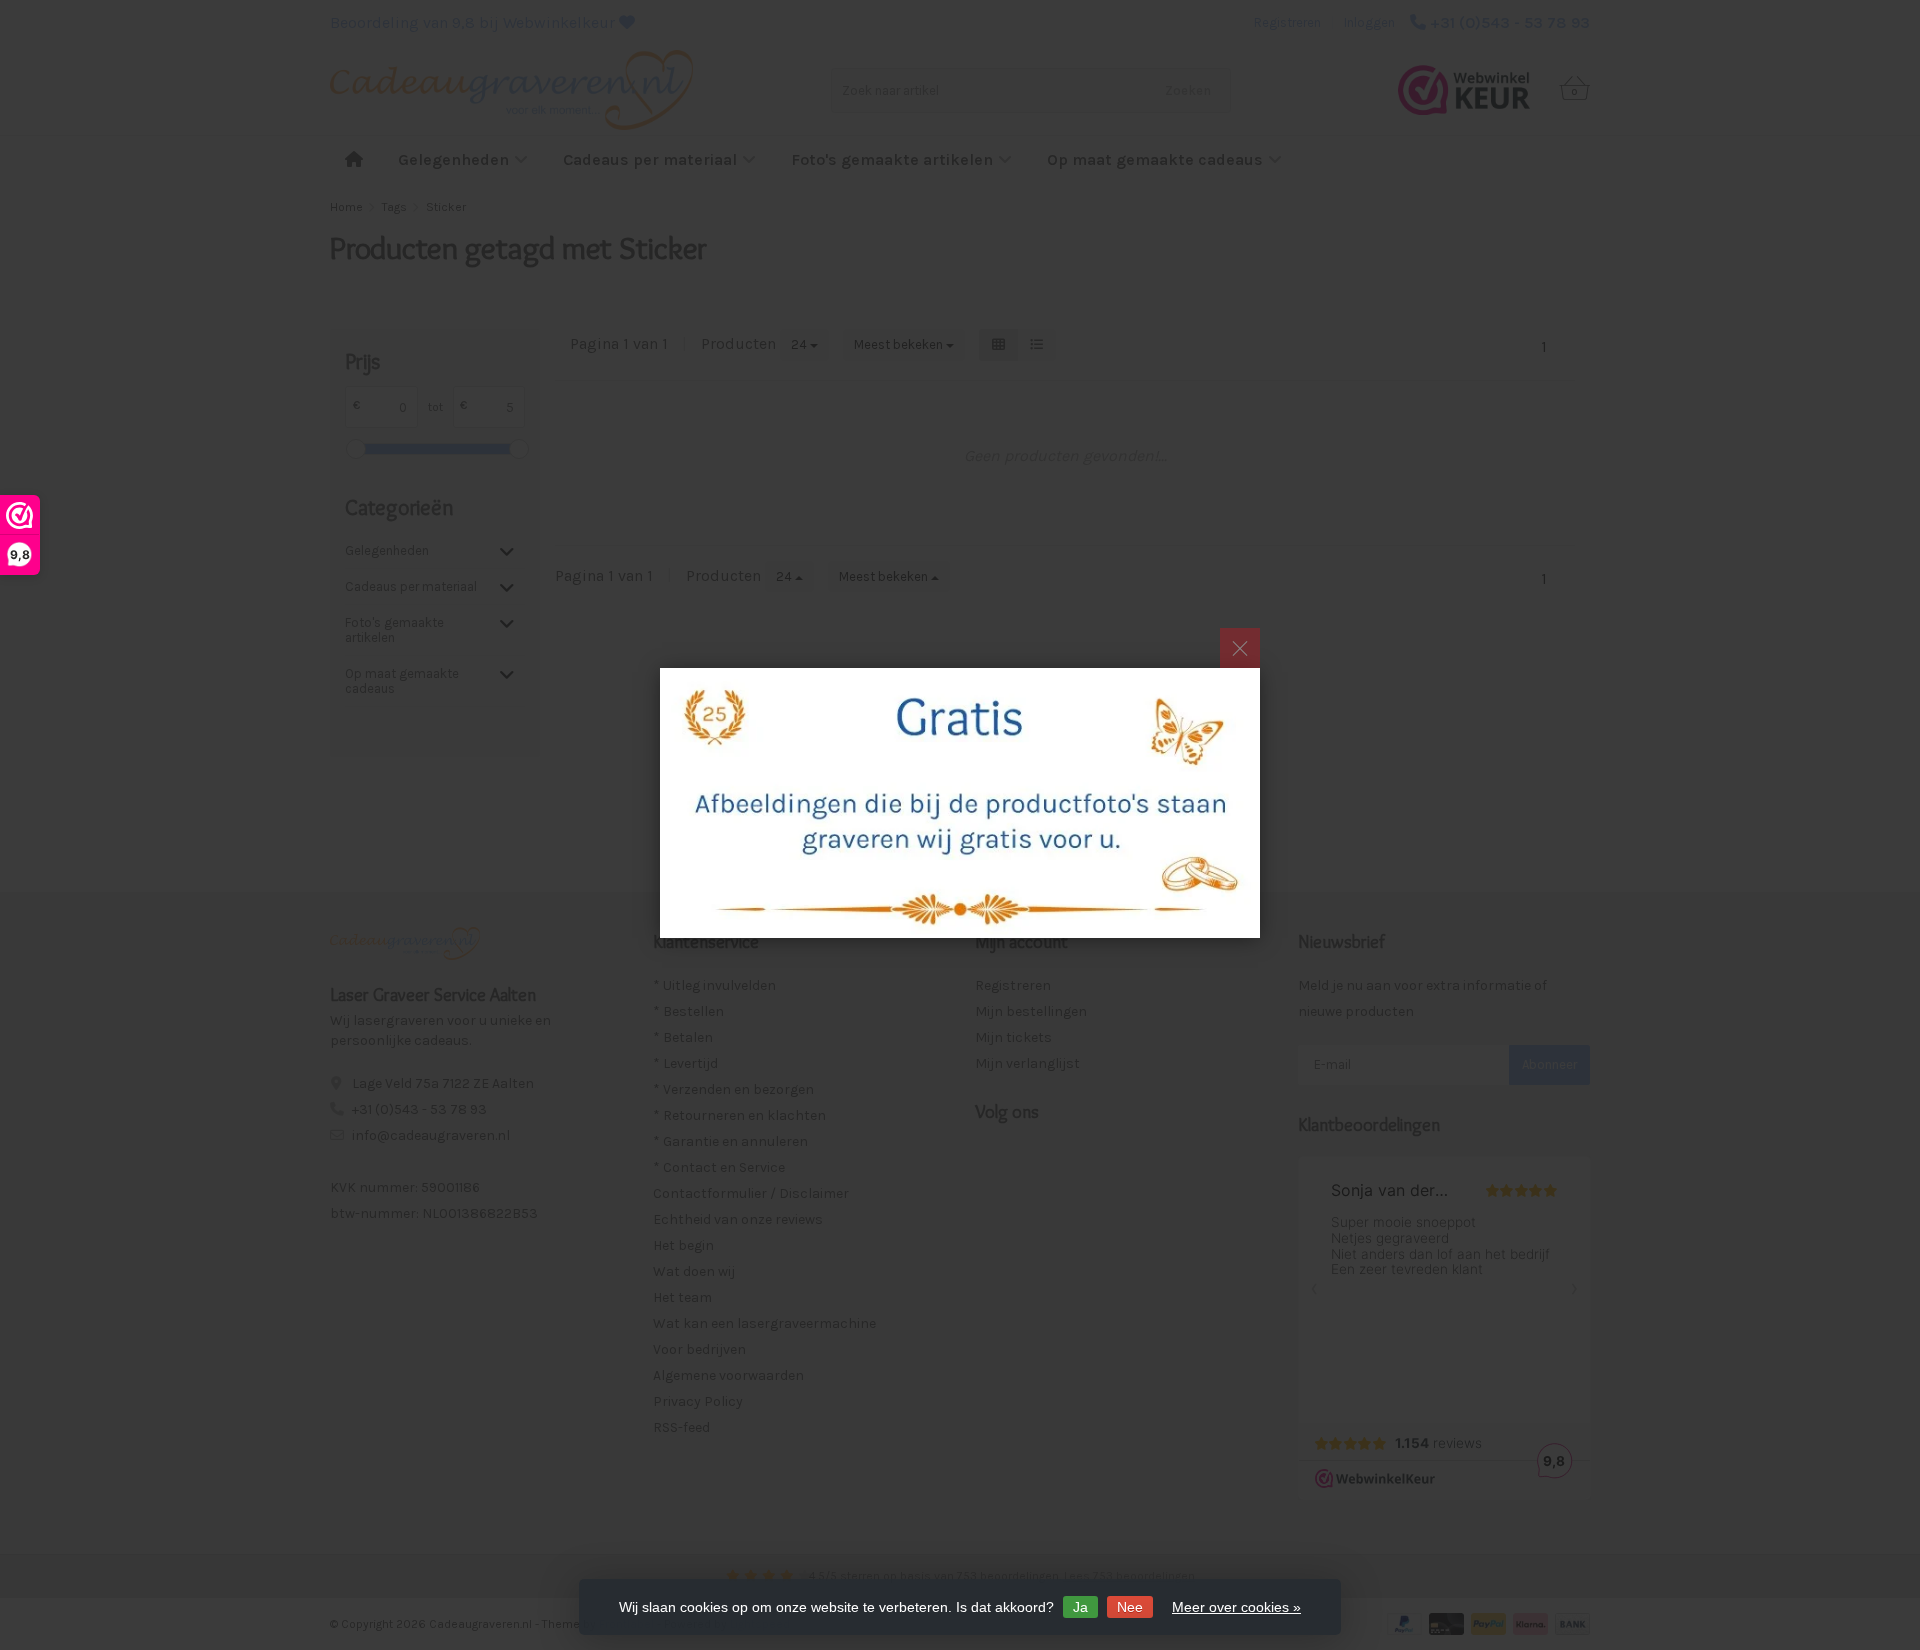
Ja (1080, 1607)
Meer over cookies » (1236, 1607)
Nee (1130, 1607)
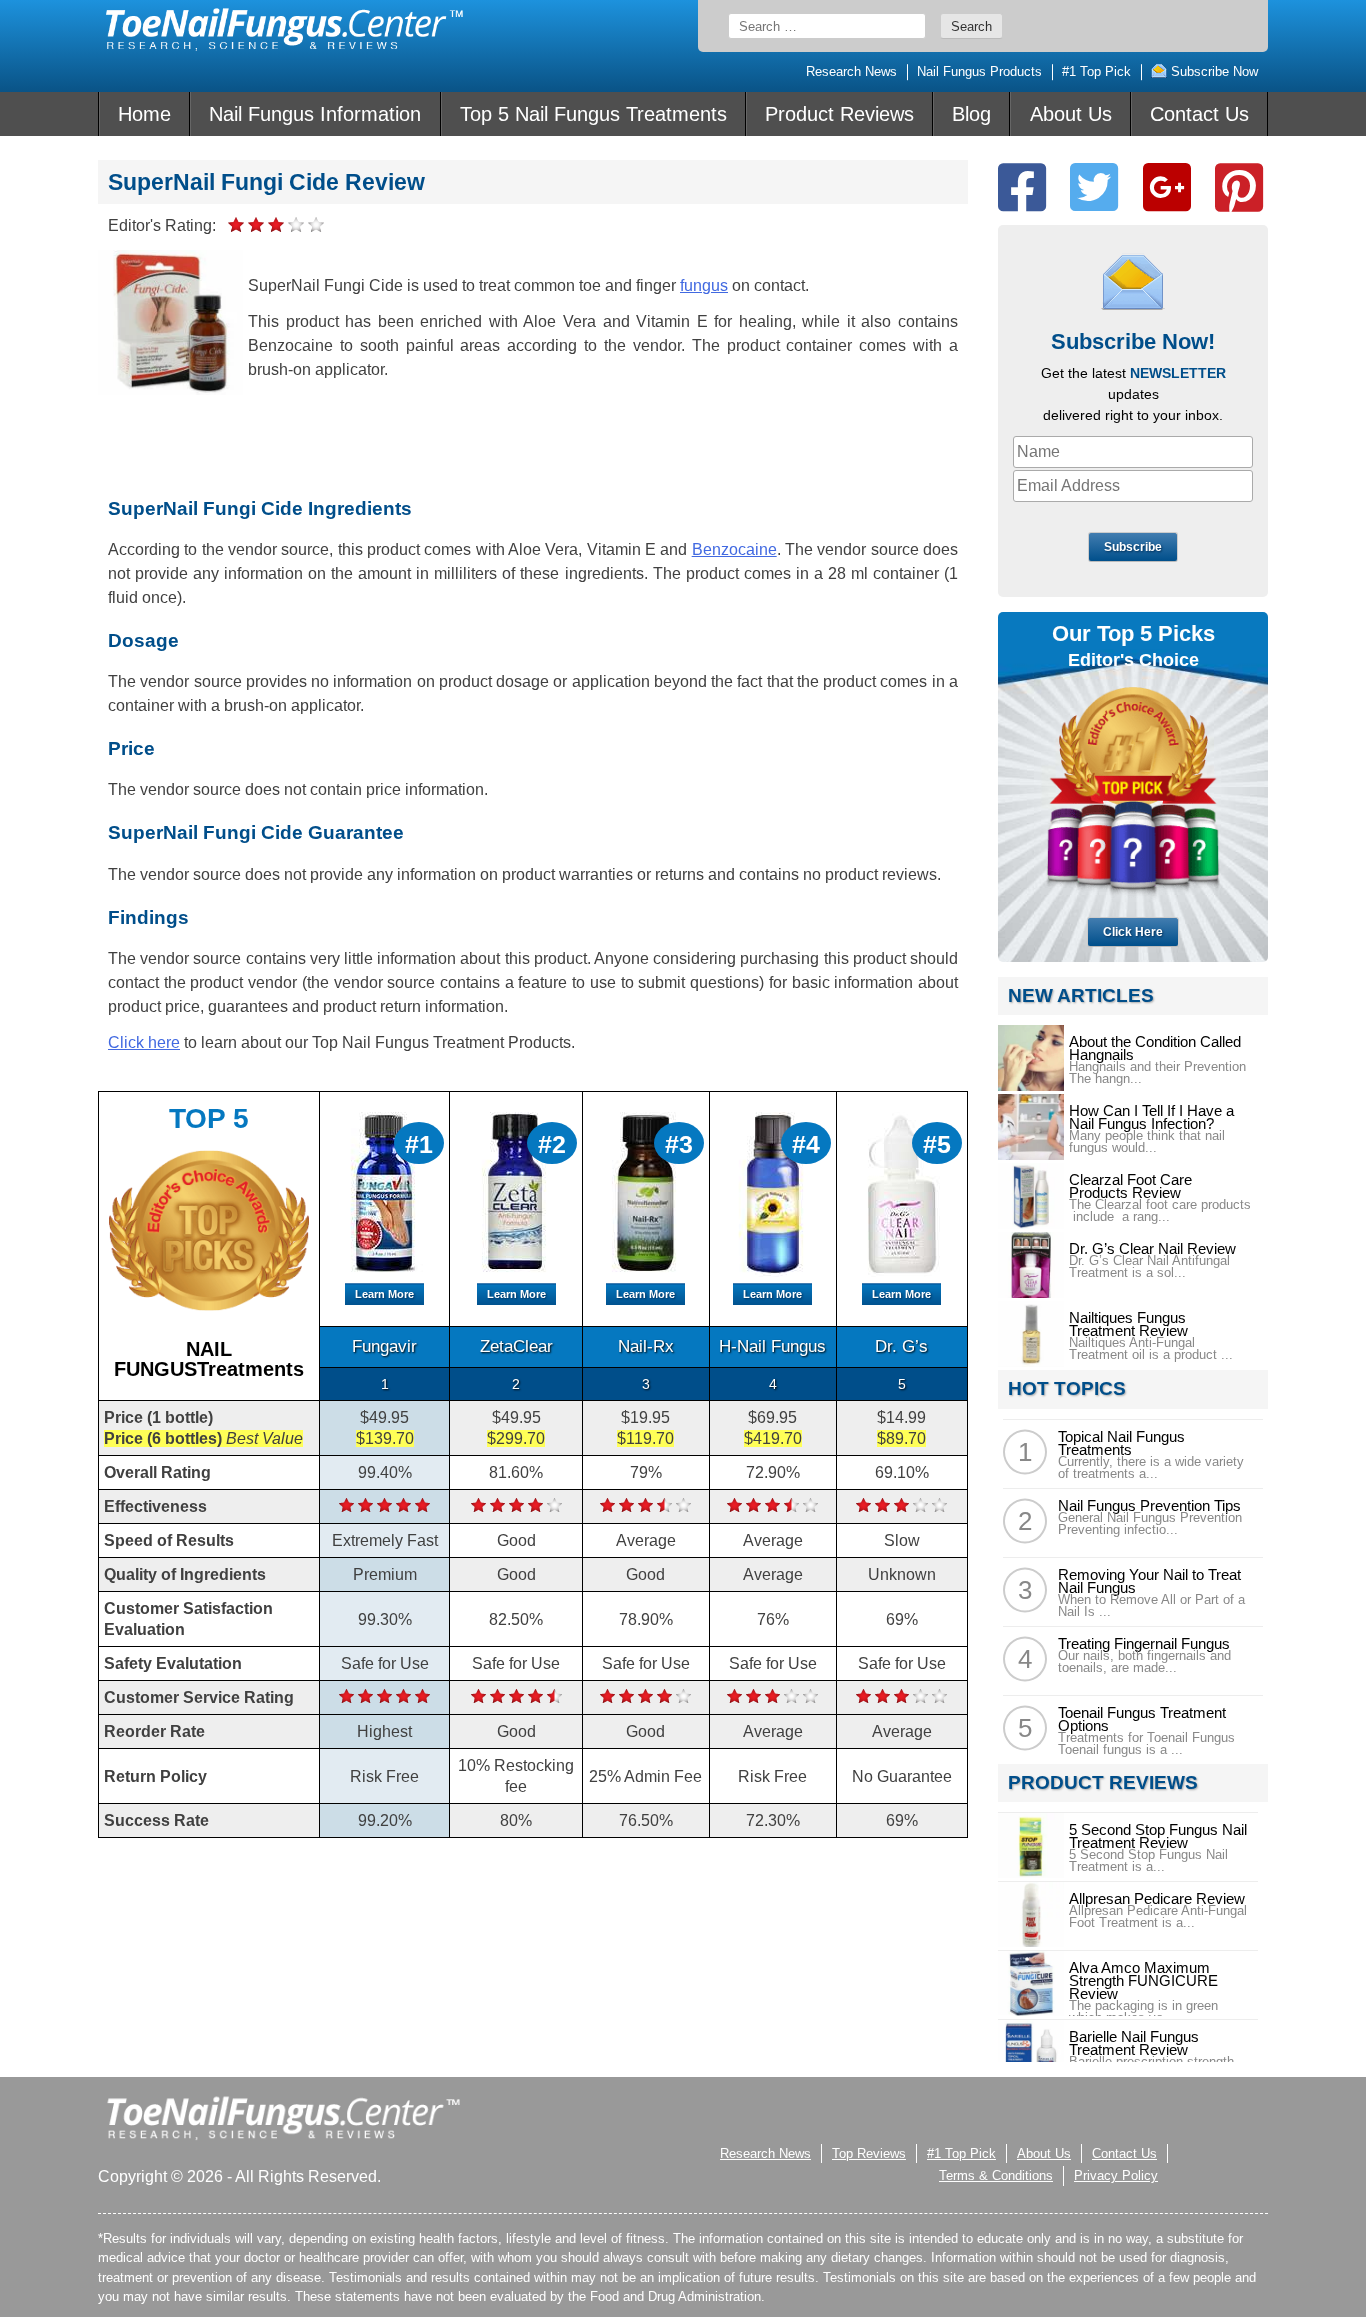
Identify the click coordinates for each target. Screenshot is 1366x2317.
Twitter (1094, 187)
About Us (1071, 114)
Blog (971, 114)
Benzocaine (734, 549)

——

Restate all the material verbatim; omit every picture.

§ **RESPONSE**:
Ja (1080, 1607)
Meer over cookies » (1236, 1607)
Nee (1130, 1607)
Identify the click coordinates for each target. Screenshot is 1366x2317.
Twitter (1094, 187)
About Us (1071, 114)
Blog (971, 114)
Benzocaine (734, 549)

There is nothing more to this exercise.